Written exercise: Count the lines in the rows below that contain the word "icon", and reply with the number alone.

Source records
***
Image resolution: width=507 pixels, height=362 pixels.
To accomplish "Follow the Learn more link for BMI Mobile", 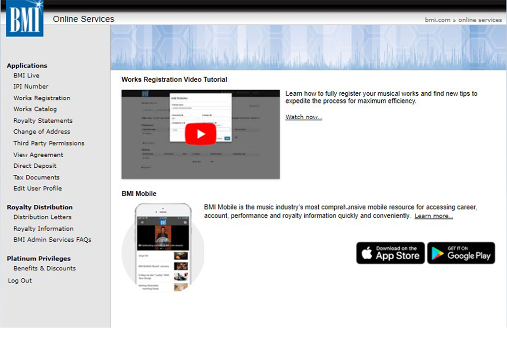I will [x=433, y=216].
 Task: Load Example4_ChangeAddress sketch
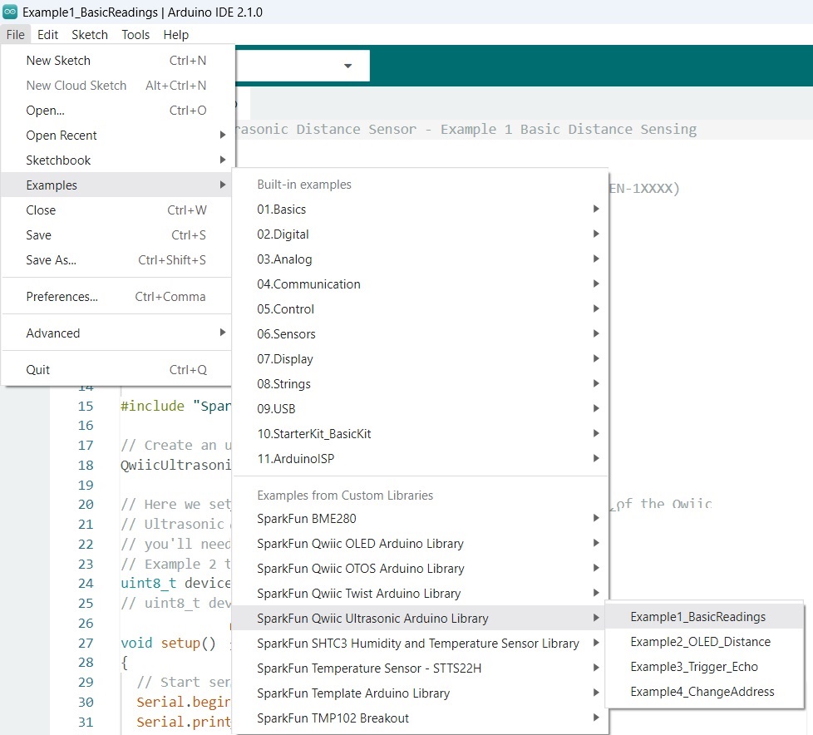[x=704, y=692]
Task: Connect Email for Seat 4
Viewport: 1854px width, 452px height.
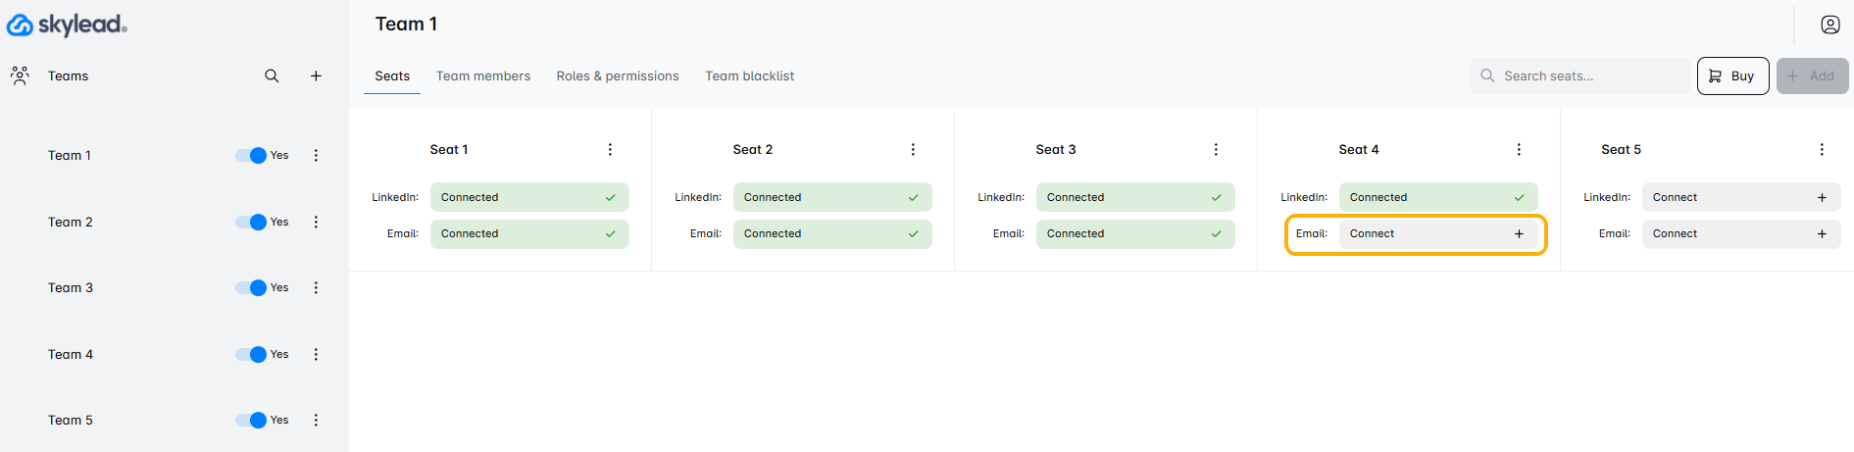Action: (x=1437, y=233)
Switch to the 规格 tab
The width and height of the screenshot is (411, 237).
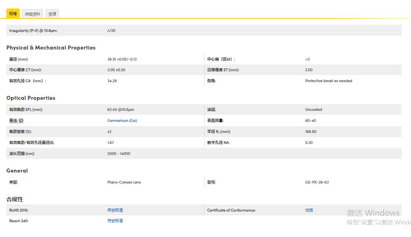click(13, 14)
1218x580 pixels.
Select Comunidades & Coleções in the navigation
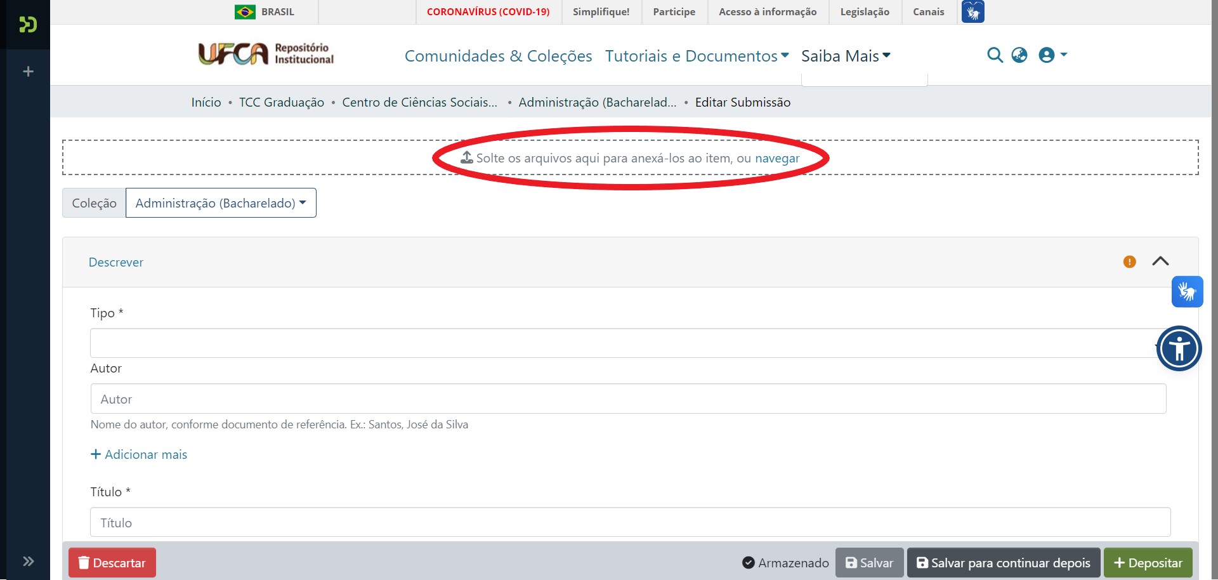(498, 56)
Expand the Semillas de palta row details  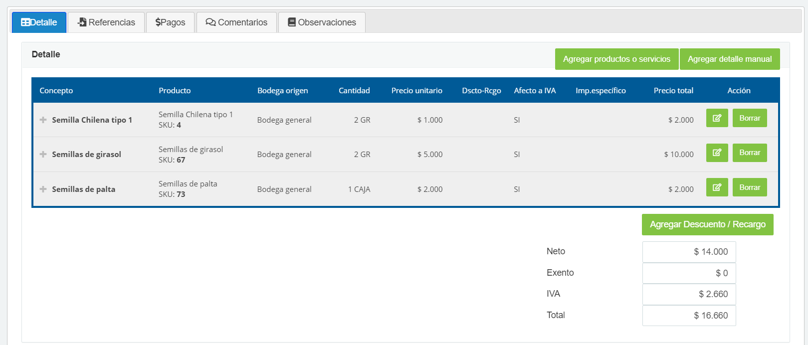[x=43, y=189]
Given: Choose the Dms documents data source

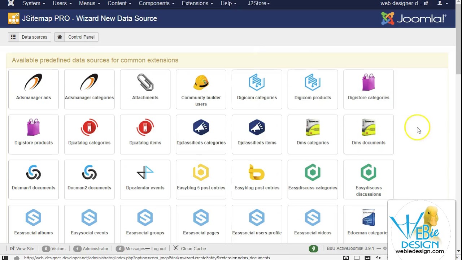Looking at the screenshot, I should pos(369,134).
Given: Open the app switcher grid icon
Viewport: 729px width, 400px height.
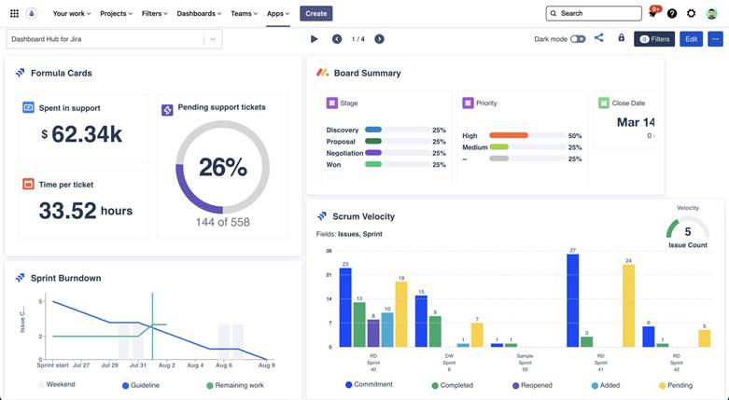Looking at the screenshot, I should (x=14, y=13).
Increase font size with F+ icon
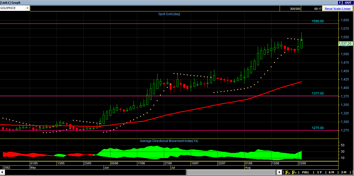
***
Reply to the task: 2